My preferences in order6
1. 1MB Hub RAM (would prefer even more but I know there are currently built in limitations)
2. More Cogs
3. More speed

What if from the base 8 Cog design, another 8 reduced Cogs were added. These 8 would be paired with the 8 main cogs by sharing the LUT. They would not have access to Hub RAM, nor any of the hub pipelined instructions (maths instructions) etc. so these would be basically blind cogs.

This would therefore not impact the hub latency, which would remain at 8 clocks. Code would need to be loaded into the LUT by the paired cog and then started with coginit from LUT.
It's possible that some other high silicon features could also be removed.

So what I am suggesting is that the currently paired (odd) Cogs get some restrictions.

Interesting idea, but too late for such a change, I think.

cgracey · 2018-03-04 03:25

jmg wrote: »

cgracey wrote: »

Right about increased hub latency with 16 cogs at 120MHz. Twice the clock cycles at 75% speed equals 37.5% latency performance and 75% streaming performance, compared to 8 cogs at 160MHz.
Something nice about 16 cogs is that they can be easily assigned unique subroutines in BlocklyProp without needing to conserve them.

How fast can a quite small nibble RAM 16 deep be made ? Is 1~2ns practical ?
If you use one of those between the COG selector and COG, you can map any mix of COG to time slot ?

You could just use flops, but that's too much of a change, at this point.

You must not have been around a few years ago for the hub-latency war. It spanned 10's of pages.

cgracey · 2018-03-04 03:26

Phil Pilgrim (PhiPi) wrote: »

cgracey wrote:

Something nice about 16 cogs is that they can be easily assigned unique subroutines in BlocklyProp without needing to conserve them.

But do the apps targeted by BlocklyProp even need a chip of this capacity/performance? Sorry, but to me that seems like killing a fly with a sledge hammer.

-Phil

Not today, but tomorrow they might.

jmg · 2018-03-04 03:39

Cluso99 wrote: »

What if from the base 8 Cog design, another 8 reduced Cogs were added. These 8 would be paired with the 8 main cogs by sharing the LUT. They would not have access to Hub RAM, nor any of the hub pipelined instructions (maths instructions) etc. so these would be basically blind cogs.
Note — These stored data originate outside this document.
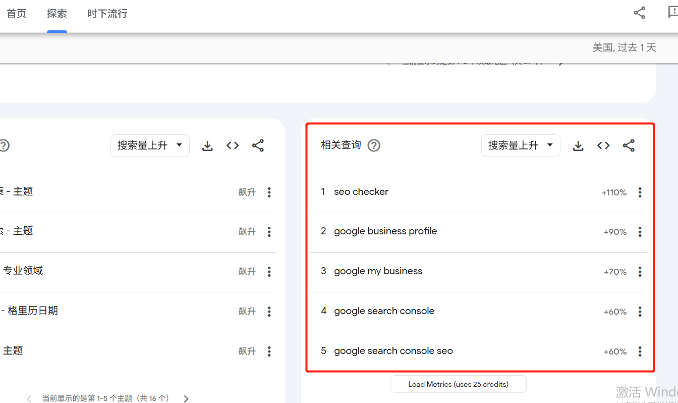
Task: Open the 搜索量上升 dropdown in 相关查询 panel
Action: (521, 145)
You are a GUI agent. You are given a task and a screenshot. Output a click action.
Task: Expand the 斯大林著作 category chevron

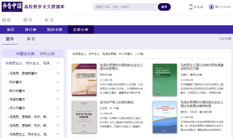coord(58,91)
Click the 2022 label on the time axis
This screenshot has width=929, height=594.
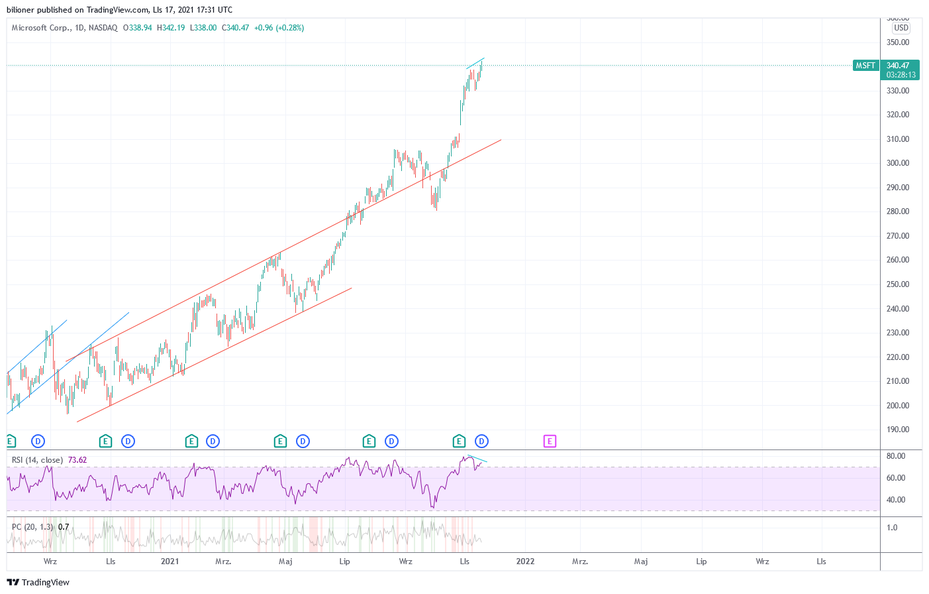pos(525,561)
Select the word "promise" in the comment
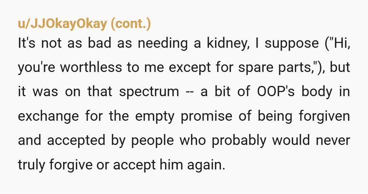Viewport: 368px width, 194px height. click(x=206, y=117)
This would therefore not impact the hub latency, which would remain at 8 clocks. Code would need to be loaded into the LUT by the paired cog and then started with coginit from LUT.
It's possible that some other high silicon features could also be removed.

So what I am suggesting is that the currently paired (odd) Cogs get some restrictions.
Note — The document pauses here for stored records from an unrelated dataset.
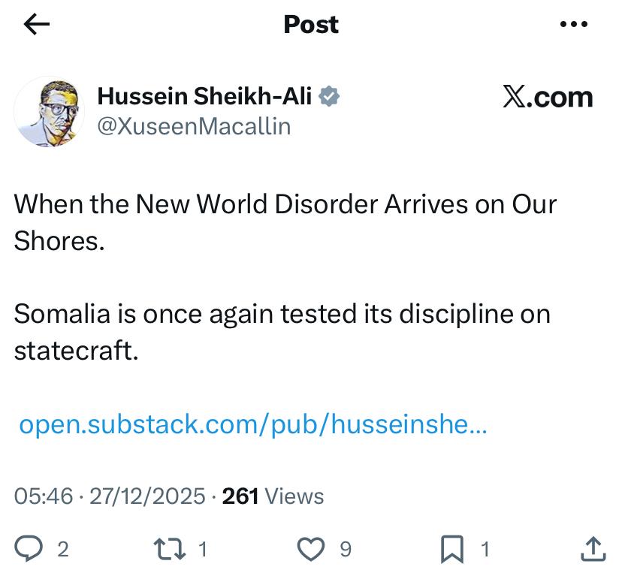The height and width of the screenshot is (588, 622).
Task: Click the 05:46 post timestamp
Action: point(44,496)
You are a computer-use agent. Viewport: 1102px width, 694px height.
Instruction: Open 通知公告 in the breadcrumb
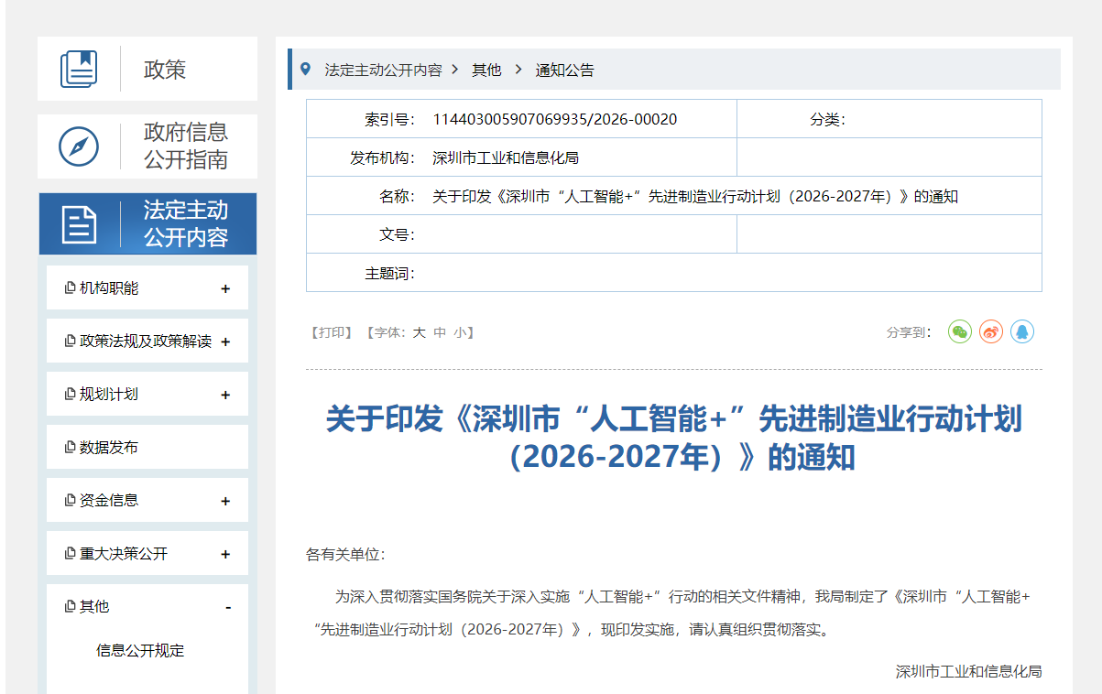coord(564,70)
LUT pairing is there already, so my suggestion of a small mapping ram is a superset of your suggestion, with much more user control.
It allows your 50% of COGs to yield their time slots, as well as a whole lot more other choices.

jmg · 2018-03-04 03:43

cgracey wrote: »

You could just use flops, but that's too much of a change, at this point.

The speed of this mapper is a critical item.

cgracey wrote: »

You must not have been around a few years ago for the hub-latency war. It spanned 10's of pages.

Mapping matters less with 8 Fast COGs - once you flip to 16 slower COGs, the next-slot delays get more significant.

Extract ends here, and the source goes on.